At the time the county’s Agricultural Department oversaw animal control operations. The arrangement wasn’t working, and Haffey offered the old juvenile hall as storage if the Sheriff’s Office took responsibility over animal control.
“And that’s what we did,” he said.
Sheriff Keith Royal said his office and Haffey always found solutions to the various issues that arose over the years.
“He was a true professional,” the sheriff said. “He was a problem solver. He was a true pleasure to work with and we’re going to miss him.”
Haffey started working with the county in 1999 as its chief fiscal administrative officer. At the time he already had years of public service under his belt. He’d served in appointed and elected office, including a stint as mayor of South San Francisco, and worked under contract for San Diego before coming here.
“Nevada County was where I had come for Boy Scout trips as a kid,” Haffey said. “I knew the area, loved the area.”
A year later the assistant CEO position opened. Haffey was asked to apply and was appointed to the job.
He was assistant CEO when on Jan. 10, 2001, Scott Harlan Thorpe fatally shot Laura Wilcox, Pearlie Mae Feldman and Michael Markle. Haffey calls it the worst day during his tenure with the county.
Haffey remembers walking through the HEW Building, where Wilcox and Feldman were shot, before returning to his office and seeing his employees’ facial expressions.

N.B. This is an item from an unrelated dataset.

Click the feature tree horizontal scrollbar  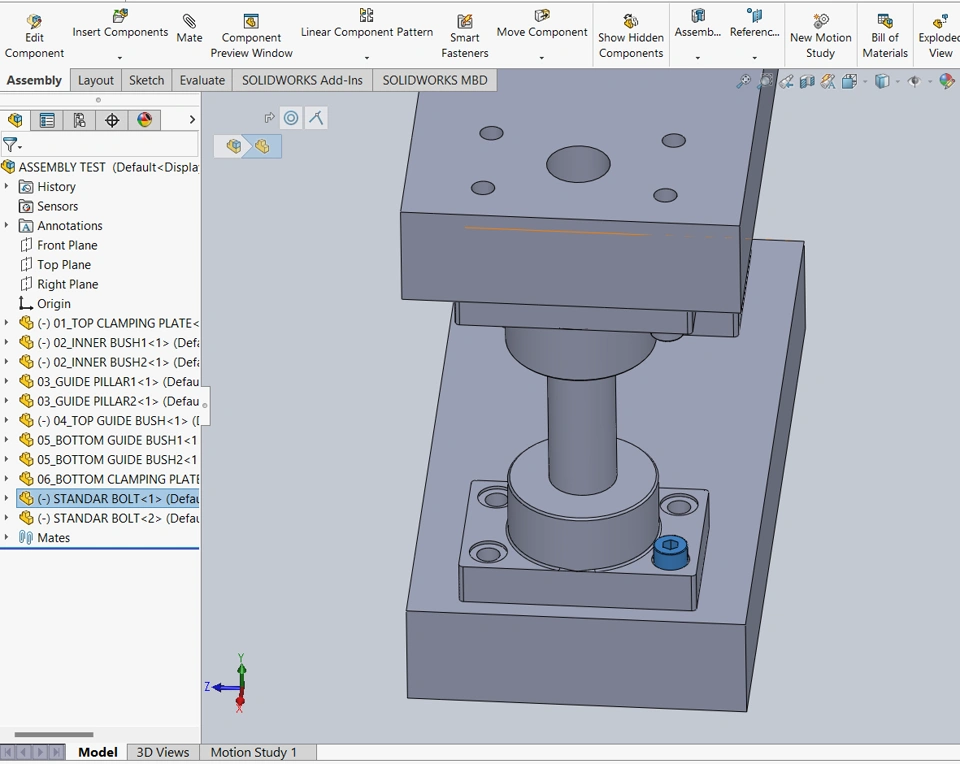point(54,735)
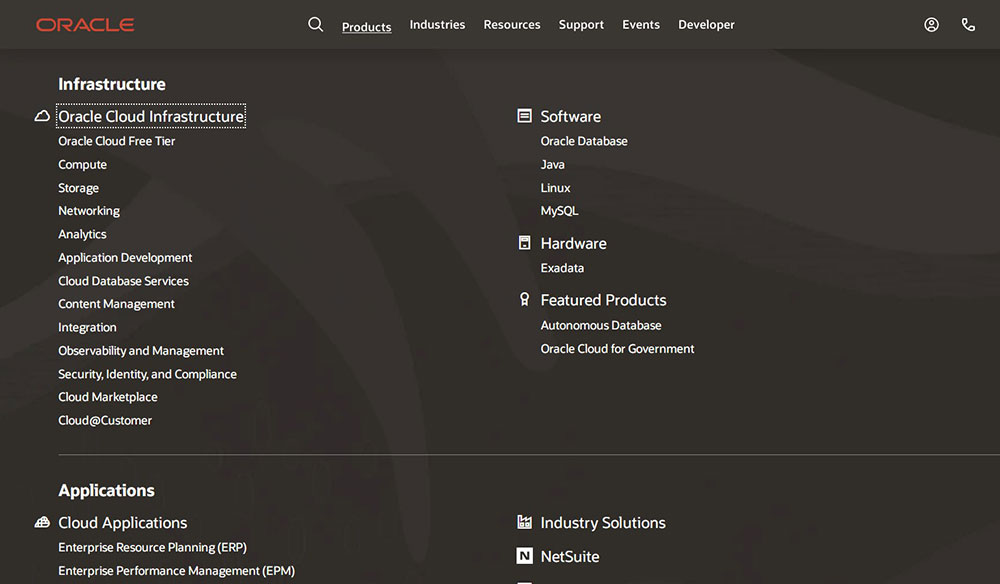The height and width of the screenshot is (584, 1000).
Task: Click the Software section icon
Action: (524, 116)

They’d been told to stay away from windows and were sitting on either side of a hallway. Haffey walked between the two sides of people, looking at their scared faces.
Two years later he was CEO.
Lehman, who’s worked directly with Haffey for the past five years, credited him with leading the county through the Great Recession while maintaining core services despite a shrinking workforce.
“He is someone who leads with intent,” Lehman said of Haffey. “He is passionate about public service. He champions citizen-centric services.”
District Attorney Cliff Newell echoed Lehman.
“Through his leadership we have weathered a serious recession and have come out a stronger county largely from his efforts,” Newell said in an email. “The county has been able to downsize the amount of full-time positions without jeopardizing our ability to service the community.”
Supervisor Ed Scofield, chairman of the board, praised Haffey’s leadership, saying the CEO has made tough decisions over the years.
“I respect him very much,” Scofield said. “I think he’s a great leader.”
A 4-to-1 liberal-leaning Board of Supervisors changed to a 3-to-2 conservative shortly before Haffey’s ascension to CEO. Haffey’s boss, who’d found himself in the middle of the contentious Natural Heritage 2020 Project, agreed to resign. Haffey then found himself in the county’s top spot.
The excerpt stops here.